ACTIVITY: Below are entries; count the lines among them that contain the word "computer", and give only the count.

___ PROVIDED DATA ___

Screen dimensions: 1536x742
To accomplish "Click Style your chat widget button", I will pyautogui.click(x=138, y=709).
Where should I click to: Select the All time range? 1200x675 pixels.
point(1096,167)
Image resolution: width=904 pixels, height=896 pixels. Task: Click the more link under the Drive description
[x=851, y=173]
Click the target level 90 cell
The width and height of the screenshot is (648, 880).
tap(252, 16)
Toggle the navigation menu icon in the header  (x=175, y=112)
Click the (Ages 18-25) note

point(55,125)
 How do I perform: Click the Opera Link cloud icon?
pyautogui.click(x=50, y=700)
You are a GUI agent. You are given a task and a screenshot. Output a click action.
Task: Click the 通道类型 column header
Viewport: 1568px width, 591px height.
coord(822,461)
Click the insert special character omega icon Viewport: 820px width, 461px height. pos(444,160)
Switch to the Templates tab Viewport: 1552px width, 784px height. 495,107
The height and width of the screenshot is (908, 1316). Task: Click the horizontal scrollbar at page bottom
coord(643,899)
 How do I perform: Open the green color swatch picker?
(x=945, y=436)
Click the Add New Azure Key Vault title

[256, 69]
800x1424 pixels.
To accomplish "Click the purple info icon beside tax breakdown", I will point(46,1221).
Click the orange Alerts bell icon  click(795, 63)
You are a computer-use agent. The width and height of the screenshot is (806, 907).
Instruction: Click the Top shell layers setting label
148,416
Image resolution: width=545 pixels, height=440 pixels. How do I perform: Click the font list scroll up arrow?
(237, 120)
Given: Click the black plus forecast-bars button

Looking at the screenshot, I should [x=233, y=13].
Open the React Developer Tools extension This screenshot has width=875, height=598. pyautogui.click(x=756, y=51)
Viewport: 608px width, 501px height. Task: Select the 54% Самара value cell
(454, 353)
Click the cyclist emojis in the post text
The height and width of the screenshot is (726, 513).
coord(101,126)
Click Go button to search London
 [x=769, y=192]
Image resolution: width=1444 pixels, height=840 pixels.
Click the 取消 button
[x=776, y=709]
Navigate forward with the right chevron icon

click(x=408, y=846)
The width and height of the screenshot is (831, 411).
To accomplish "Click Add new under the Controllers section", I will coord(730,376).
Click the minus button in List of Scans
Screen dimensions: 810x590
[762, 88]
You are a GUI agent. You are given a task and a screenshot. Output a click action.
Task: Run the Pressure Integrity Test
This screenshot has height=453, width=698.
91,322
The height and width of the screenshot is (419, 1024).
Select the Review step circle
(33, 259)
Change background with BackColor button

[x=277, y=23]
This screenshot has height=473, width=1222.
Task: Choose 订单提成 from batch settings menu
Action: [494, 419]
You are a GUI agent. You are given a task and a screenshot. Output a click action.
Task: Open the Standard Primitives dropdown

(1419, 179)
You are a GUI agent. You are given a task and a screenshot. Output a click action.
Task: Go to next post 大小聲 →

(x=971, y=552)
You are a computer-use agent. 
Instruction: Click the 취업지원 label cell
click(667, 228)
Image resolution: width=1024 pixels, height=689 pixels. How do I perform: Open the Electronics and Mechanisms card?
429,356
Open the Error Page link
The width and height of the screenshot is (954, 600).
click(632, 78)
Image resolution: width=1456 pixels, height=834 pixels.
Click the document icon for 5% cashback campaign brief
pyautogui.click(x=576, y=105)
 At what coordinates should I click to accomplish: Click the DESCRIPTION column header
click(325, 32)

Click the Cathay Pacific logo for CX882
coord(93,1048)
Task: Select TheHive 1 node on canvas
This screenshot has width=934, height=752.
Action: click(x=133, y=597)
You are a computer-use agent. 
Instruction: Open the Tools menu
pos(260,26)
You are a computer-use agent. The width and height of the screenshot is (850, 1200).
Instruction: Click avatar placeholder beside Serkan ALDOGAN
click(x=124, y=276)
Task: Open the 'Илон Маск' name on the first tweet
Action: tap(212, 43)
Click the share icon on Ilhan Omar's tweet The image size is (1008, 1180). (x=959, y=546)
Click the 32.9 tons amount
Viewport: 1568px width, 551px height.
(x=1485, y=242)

___

FINISHED TASK: 4